## [WORK TO COMPLETE]
All of the entries are to be restated word for word.

## [MATERIAL FOR THE TASK]

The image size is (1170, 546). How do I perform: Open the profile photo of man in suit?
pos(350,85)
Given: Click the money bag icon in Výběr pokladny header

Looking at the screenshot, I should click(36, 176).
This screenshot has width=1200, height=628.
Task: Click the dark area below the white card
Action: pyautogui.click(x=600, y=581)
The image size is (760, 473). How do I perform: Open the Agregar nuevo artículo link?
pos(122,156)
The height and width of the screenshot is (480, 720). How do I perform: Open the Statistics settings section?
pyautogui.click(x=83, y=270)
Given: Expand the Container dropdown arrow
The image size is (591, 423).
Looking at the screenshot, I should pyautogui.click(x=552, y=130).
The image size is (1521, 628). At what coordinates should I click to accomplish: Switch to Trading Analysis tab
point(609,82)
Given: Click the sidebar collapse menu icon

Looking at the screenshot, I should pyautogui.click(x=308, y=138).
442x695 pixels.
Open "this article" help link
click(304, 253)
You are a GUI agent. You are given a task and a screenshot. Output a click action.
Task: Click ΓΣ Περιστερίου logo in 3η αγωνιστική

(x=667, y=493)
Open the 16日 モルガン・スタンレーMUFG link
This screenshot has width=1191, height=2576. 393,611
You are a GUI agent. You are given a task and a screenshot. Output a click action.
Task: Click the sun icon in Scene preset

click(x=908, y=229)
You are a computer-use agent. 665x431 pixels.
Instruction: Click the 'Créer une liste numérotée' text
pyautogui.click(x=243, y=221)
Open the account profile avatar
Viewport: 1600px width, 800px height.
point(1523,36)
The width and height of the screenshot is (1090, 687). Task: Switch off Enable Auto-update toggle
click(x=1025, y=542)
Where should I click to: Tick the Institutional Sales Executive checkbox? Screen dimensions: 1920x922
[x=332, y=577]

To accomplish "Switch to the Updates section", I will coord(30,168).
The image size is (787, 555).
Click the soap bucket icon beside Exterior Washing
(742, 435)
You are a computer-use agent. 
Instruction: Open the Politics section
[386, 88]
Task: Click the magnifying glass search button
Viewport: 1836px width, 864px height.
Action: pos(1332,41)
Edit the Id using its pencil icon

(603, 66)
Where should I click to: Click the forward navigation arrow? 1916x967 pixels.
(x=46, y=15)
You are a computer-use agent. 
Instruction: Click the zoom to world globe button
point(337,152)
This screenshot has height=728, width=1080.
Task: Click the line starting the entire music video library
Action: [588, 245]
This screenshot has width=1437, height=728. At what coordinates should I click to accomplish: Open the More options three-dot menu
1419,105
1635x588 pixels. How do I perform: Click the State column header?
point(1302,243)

## [TASK RESULT]
The image size is (1170, 546). How do I perform: Open the profile photo of man in suit?
pos(350,85)
Given: Click the money bag icon in Výběr pokladny header

Looking at the screenshot, I should click(36, 176).
This screenshot has width=1200, height=628.
Task: Click the dark area below the white card
Action: pyautogui.click(x=600, y=581)
The image size is (760, 473). How do I perform: Open the Agregar nuevo artículo link?
pos(122,156)
The height and width of the screenshot is (480, 720). How do I perform: Open the Statistics settings section?
pyautogui.click(x=83, y=270)
Given: Expand the Container dropdown arrow
The image size is (591, 423).
Looking at the screenshot, I should pyautogui.click(x=552, y=130).
The image size is (1521, 628). At what coordinates should I click to accomplish: Switch to Trading Analysis tab
point(609,82)
Given: Click the sidebar collapse menu icon

Looking at the screenshot, I should pyautogui.click(x=308, y=138).
442x695 pixels.
Open "this article" help link
click(304, 253)
You are a GUI agent. You are given a task and a screenshot. Output a click action.
Task: Click ΓΣ Περιστερίου logo in 3η αγωνιστική

(x=667, y=493)
Open the 16日 モルガン・スタンレーMUFG link
This screenshot has width=1191, height=2576. 393,611
You are a GUI agent. You are given a task and a screenshot. Output a click action.
Task: Click the sun icon in Scene preset

click(x=908, y=229)
You are a computer-use agent. 665x431 pixels.
Instruction: Click the 'Créer une liste numérotée' text
pyautogui.click(x=243, y=221)
Open the account profile avatar
Viewport: 1600px width, 800px height.
point(1523,36)
The width and height of the screenshot is (1090, 687). Task: Switch off Enable Auto-update toggle
click(x=1025, y=542)
Where should I click to: Tick the Institutional Sales Executive checkbox? Screen dimensions: 1920x922
[x=332, y=577]

To accomplish "Switch to the Updates section", I will coord(30,168).
The image size is (787, 555).
Click the soap bucket icon beside Exterior Washing
(742, 435)
You are a computer-use agent. 
Instruction: Open the Politics section
[386, 88]
Task: Click the magnifying glass search button
Viewport: 1836px width, 864px height.
Action: pos(1332,41)
Edit the Id using its pencil icon

(603, 66)
Where should I click to: Click the forward navigation arrow? 1916x967 pixels.
(x=46, y=15)
You are a computer-use agent. 
Instruction: Click the zoom to world globe button
point(337,152)
This screenshot has height=728, width=1080.
Task: Click the line starting the entire music video library
Action: [588, 245]
This screenshot has width=1437, height=728. At what coordinates should I click to accomplish: Open the More options three-dot menu
1419,105
1635x588 pixels. How do I perform: Click the State column header?
point(1302,243)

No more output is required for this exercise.